Se fosse superavitário, o que seria possível sem os calotes e aplicações financeiras equivocadas, milhares de servidores deixariam de sofrer desconto mensal de até R$ 506,00
A provável perda de R$ 1,4 milhão por conta da falência do banco Master e o calote de R$ 821,3 milhões do Executivo municipal vai adiar por tempo indeterminado um alívio de até R$ 506,00 mensais no bolso de milhares de pensionistas e aposentados do Instituto Municipal de Previdência de Campo Grande (IMPCG). Nesta terça-feira (25) o Instituto foi alvo de uma operação da Polícia Federal para apurar indícios de corrupção ativa e passiva na aplicação feita no Master.
Por conta do déficit atuarial, servidores que se aposentaram depois da última reforma municipal da previdência, em vigor desde 9 de setembro de 2021, são obrigados a pagar 14% sobre o valor que supera três salários mínimos (R$ 4,863,00).
Quem se aposentou antes desta data paga somente sobre o valor que ultrapassa o teto do INSS, que é de R$ 8.475,55. E, conforme o parágrafo dois do artigo 19 desta lei municipal, o desconto sobre o valor acima de três salários mínimos vale “até que ocorra a amortização integral do atual déficit atuarial”. Depois disso, o desconto passa a ser somente sobre aquilo que ultrapassar o teto do INSS.
Atualmente, 2.693 aposentados e pensionistas têm rendimento acima destes patamares e pagam contribuição previdenciária, segundo Marcos Tabosa, presidente do Insatituto. Juntos, pagaram R$ 2.602.749,70 no mês passado.
Para ex-servidor municipal com aposentadoria acima de R$ 8,5 mil, o alívio no bolso seria de R$ 506,00 mensais, já que R$ 3,612,00 passariam a ser isentos da contribuição previdenciária.
No começo de agosto o Executivo municipal confessou uma dívida de R$ 2,385 bilhões com o IMPCG. Com autorização da Câmara, este valor foi parcelado em 25 anos, com repasse mensal da ordem de R$ 8 milhões, sem previsão de incidência de juros sobre o saldo devedor.
Mas, se a prefeitura tivesse feito os repasses corretamente entre 2010 e 2021, período em que teria surgido a dívida original de R$ 821 milhões, o Instituto estaria com a maior parte deste valor em caixa e rendendo juros.
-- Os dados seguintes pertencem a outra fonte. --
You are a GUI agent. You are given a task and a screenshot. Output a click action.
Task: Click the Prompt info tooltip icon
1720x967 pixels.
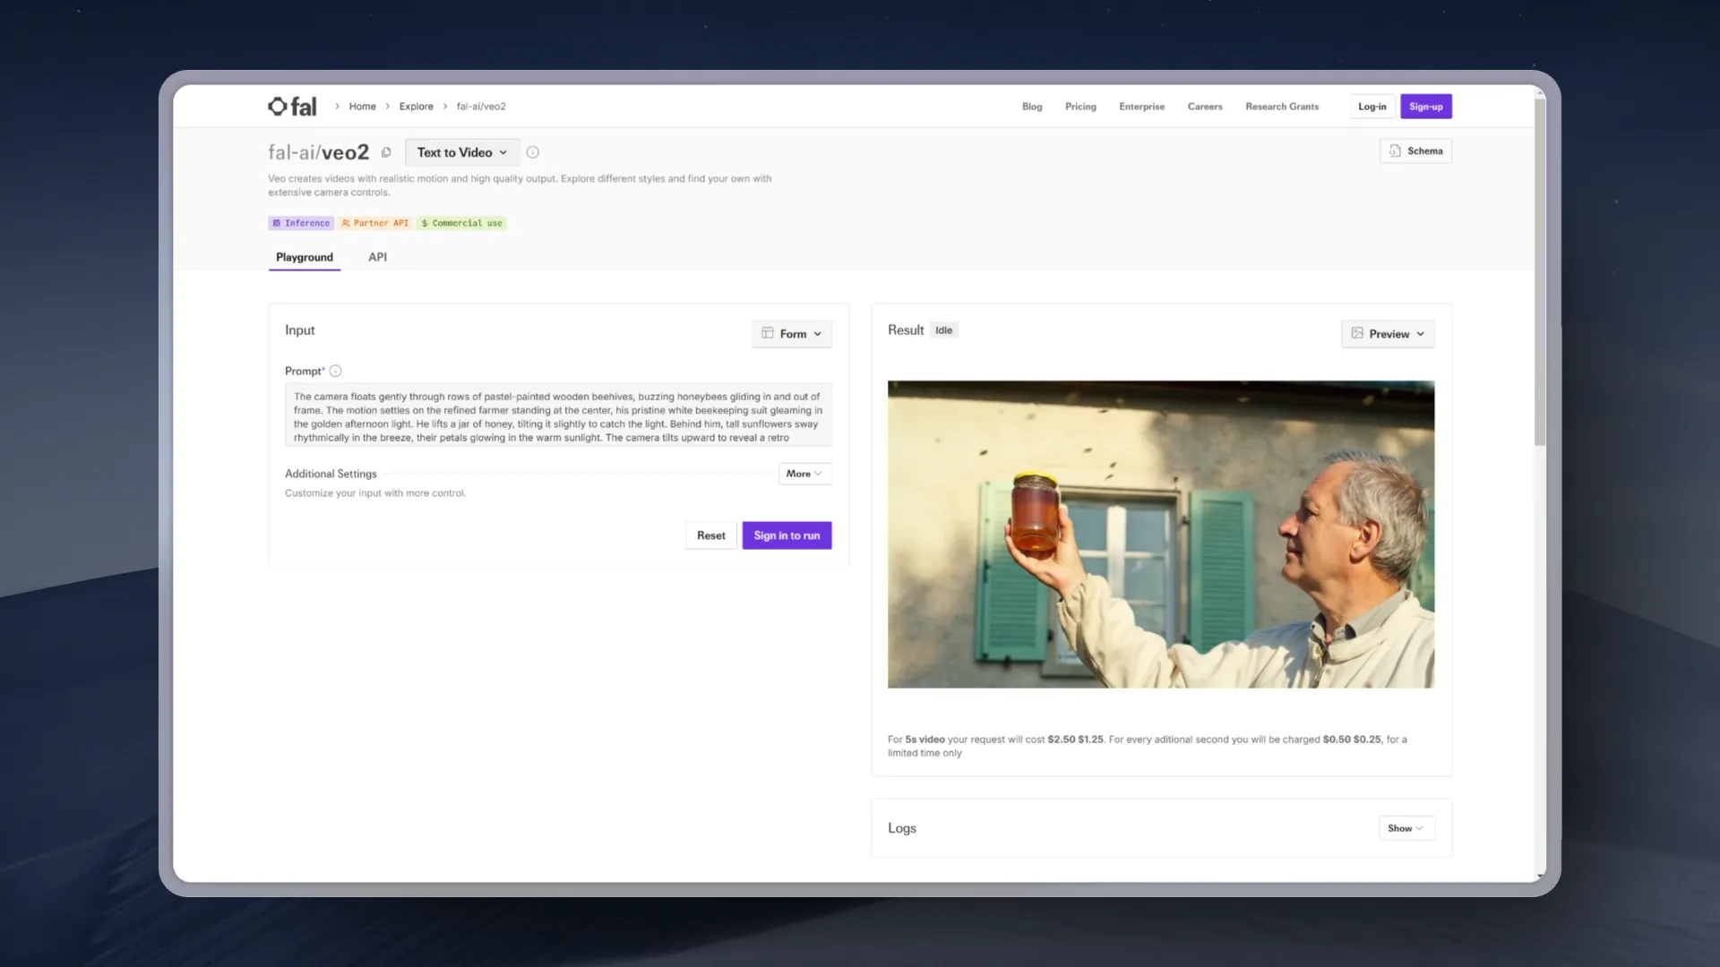(336, 371)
Somente estes juros renderiam em torno de R$ 24 milhões por mês, o que supera os R$ 12 milhões de déficit mensal dos Instituto.
Atualmente, somando a contribuição previdenciária patronal e a dos servidores, o IMPCG arrecada em torno de R$ 48 milhões mensais. O custo das aposentadorias e pensões, porém, é da ordem de R$ 60 milhões.
Mas, por conta do parcelamento em 25 anos, este déficit tende a seguir por tempo indeterminado e este alívio de R$ 506 mensais no bolso de parcela dos aposentados e pensionistas deve se estender ao longo de décadas, admite o próprio presidente do IMPCG, Marcos Tabosa.
“O parcelamento em questão, reduz, mas não elimina o Déficit Atuarial do IMPCG”, afirmou o ex-vereador que historicamente foi crítico da prefeita Adriane Lopes mas que a partir da campanha eleitoral de 2024 virou aliado e acabou nomeado para o Instituto.
Atualmente, o IMPCG tem apenas R$ 50.409.734,85 na poupança. Neste valor estão inclusos o montante de R$ 1,427 milhão aplicado em 2024 no Master e que pode nunca mais voltar ao caixa do Instituto, apesar de ter sido bloqueado pela Justiça.
Além do calote da própria prefeitura e da provável perda da maior parte da aplicação no Master, o IMPCG já havia perdido pelo menos R$ 50 milhões no falido Banco Rural, em 2013. O banco faliu e o instituto perdeu a maior parte daquela aplicação.